### Task directions
Your task is to give the number of lines below that contain "reply". Give no other text.

Stored data entries:
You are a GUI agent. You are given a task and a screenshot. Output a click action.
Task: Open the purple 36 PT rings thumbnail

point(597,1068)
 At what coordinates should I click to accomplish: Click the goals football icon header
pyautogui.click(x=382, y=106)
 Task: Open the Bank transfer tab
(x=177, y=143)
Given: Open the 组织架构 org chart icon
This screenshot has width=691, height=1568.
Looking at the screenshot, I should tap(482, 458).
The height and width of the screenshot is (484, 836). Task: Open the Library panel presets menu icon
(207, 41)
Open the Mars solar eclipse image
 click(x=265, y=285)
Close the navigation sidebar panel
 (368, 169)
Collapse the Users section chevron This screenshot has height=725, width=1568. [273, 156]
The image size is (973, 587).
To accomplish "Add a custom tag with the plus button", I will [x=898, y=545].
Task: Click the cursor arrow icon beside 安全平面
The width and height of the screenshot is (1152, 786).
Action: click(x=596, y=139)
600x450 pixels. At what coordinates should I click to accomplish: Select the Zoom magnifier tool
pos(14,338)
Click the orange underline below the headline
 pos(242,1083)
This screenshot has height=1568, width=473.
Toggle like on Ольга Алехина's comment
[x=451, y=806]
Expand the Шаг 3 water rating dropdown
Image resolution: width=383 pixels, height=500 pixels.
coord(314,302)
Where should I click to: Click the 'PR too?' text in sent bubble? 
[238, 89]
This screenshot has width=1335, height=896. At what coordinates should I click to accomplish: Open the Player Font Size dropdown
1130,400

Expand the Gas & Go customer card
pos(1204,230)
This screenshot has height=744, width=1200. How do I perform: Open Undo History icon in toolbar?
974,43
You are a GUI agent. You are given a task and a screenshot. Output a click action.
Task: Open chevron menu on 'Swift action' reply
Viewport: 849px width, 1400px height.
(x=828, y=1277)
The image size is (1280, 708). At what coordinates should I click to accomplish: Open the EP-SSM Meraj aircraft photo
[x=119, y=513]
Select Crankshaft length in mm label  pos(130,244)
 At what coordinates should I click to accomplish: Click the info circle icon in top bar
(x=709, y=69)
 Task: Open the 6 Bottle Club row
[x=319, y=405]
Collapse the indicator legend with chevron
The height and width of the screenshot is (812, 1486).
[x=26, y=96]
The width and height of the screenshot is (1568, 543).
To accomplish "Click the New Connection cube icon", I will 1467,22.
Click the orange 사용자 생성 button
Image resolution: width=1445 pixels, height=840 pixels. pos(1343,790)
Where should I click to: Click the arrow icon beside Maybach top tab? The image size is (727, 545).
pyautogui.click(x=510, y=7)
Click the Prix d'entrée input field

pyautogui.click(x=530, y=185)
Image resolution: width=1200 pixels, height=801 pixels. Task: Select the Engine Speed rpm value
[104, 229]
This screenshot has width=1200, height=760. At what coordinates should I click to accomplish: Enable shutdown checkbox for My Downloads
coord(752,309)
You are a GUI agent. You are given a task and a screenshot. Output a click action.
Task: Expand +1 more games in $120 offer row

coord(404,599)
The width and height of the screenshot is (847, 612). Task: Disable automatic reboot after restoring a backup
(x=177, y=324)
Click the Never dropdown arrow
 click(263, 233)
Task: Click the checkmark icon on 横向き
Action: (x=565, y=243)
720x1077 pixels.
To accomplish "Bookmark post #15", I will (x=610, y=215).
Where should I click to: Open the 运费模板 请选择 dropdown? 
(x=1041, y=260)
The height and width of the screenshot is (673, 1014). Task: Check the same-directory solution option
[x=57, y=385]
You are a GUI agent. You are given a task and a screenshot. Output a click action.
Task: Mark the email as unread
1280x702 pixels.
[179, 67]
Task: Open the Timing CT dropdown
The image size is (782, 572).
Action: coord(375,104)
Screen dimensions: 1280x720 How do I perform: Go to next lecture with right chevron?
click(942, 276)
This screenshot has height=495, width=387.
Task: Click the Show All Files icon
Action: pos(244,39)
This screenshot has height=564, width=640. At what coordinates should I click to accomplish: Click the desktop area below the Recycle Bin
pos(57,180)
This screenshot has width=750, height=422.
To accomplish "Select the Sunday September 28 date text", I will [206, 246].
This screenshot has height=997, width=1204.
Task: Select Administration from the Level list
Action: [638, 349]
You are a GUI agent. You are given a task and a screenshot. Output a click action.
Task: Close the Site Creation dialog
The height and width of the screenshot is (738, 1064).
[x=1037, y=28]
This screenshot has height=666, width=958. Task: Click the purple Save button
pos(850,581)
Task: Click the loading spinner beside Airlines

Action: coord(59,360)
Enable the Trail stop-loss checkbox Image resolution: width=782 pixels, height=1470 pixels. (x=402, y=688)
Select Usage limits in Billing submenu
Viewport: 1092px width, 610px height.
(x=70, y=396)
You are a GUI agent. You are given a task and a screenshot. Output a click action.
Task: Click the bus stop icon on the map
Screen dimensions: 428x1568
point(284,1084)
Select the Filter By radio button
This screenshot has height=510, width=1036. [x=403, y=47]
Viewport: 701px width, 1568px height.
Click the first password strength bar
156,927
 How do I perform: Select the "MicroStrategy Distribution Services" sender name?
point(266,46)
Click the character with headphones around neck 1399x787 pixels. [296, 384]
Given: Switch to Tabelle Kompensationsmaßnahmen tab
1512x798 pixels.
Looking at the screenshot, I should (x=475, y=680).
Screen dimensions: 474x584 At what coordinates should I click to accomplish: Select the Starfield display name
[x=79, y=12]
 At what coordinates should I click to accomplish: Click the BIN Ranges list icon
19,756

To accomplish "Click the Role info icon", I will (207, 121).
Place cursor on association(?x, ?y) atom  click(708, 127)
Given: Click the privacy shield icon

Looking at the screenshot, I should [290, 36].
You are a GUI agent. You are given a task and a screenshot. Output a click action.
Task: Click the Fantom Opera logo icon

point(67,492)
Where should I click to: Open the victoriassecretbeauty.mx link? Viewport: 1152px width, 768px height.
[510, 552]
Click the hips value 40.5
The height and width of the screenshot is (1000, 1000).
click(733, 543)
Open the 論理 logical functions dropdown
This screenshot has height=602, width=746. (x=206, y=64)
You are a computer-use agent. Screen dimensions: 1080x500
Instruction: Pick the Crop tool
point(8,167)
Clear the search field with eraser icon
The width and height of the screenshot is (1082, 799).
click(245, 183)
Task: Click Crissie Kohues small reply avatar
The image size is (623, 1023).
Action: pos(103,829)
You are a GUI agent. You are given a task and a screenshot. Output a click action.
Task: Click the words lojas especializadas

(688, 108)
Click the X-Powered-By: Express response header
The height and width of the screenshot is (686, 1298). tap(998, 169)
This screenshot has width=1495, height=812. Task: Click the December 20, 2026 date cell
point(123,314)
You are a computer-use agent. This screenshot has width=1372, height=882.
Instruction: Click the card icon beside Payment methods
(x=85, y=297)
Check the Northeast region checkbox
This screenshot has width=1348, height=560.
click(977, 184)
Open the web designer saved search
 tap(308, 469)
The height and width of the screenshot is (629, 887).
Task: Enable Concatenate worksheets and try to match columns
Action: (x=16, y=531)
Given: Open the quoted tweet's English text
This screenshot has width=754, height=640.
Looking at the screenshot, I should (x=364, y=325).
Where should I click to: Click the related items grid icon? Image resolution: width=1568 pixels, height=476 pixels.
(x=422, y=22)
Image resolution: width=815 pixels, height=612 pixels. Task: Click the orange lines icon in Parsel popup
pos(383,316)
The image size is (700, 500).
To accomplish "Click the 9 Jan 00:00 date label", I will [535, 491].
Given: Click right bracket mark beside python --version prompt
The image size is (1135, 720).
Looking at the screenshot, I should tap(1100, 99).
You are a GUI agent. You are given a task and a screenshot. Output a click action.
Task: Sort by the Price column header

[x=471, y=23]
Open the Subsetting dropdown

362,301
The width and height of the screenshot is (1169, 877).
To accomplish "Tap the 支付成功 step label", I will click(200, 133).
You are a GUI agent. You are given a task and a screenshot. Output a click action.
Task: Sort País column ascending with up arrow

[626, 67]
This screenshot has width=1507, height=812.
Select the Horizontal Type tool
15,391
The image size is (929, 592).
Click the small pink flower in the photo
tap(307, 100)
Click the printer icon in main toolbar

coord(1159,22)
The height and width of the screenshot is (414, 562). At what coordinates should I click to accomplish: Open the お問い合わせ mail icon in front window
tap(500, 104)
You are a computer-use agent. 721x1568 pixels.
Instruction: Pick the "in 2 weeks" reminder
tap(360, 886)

### Output of the task
2